Jumping Genes-mutators Can Rise Efficacy Of Evolutionary Search
2002
Genetic Algorithms (GA) and Genetic Programming were inspired by ideas from evolutionary biology. However modern Evolutionary Computation (EC) only in outline reminds the strategies of biological evolution. The application of other algorithms and biological ideas may substantially improve the performance of this area of computer science. Namely, the selfish (or parasitic) mobile genetic elements - transposons are good candidates for this breakthrough. These genomic parasites live on a substratum of genomes of whole biological communities. Many biologists assume that processes in the world of transposons are the main source of evolution creativity.

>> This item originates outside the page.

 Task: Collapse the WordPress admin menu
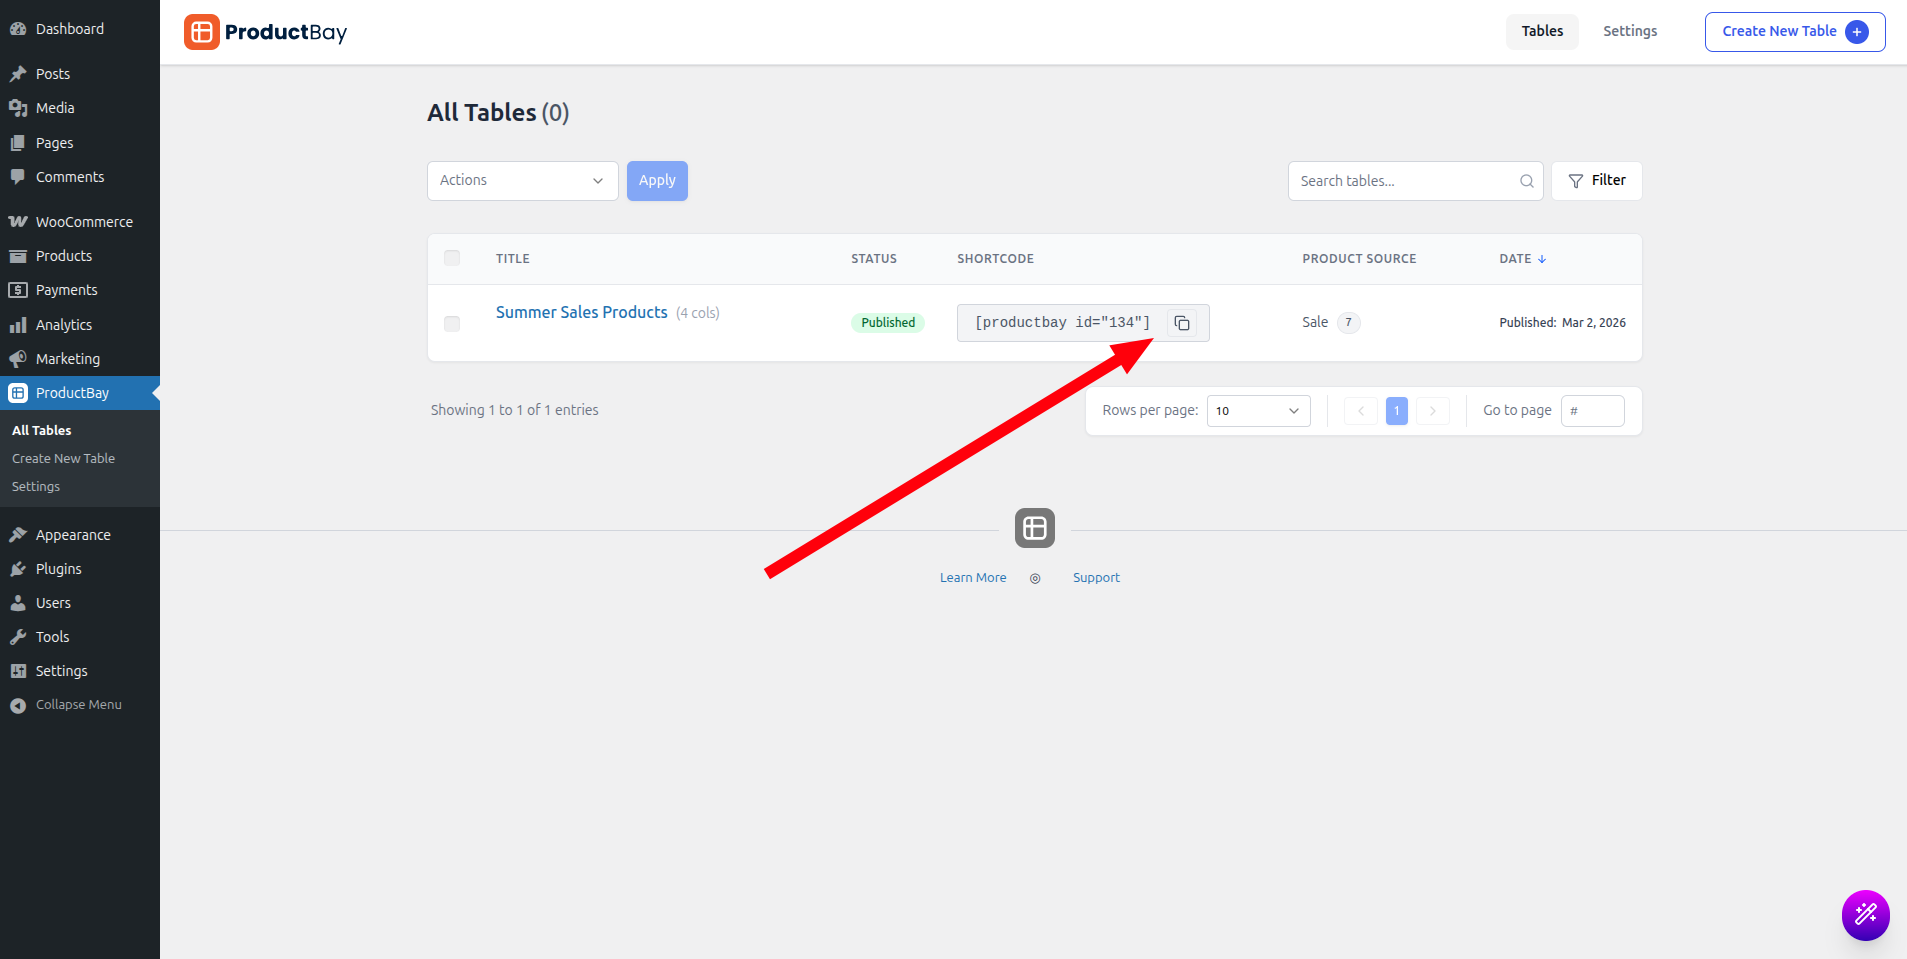78,705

They thought to act as wise higher-level mutators for their hosts. In this communication we propose a strategy of construction of a new approach exploiting the most essential aspects of co-evolution of the hosts-chromosomes and their genetic parasites. We named this strategy as the Two-level Evolving Worlds. The key feature of the approach is usage of artificial transposons. We apply it to one of known benchmark problems - the John Muir ant's trail test. We found that our enhancement of GA technique by the artificial transposons obviously increase the efficacy of searching of the ant's navigation algorithm. We investigate in details the way of the transposons action as intelligent mutators of host-chromosomes.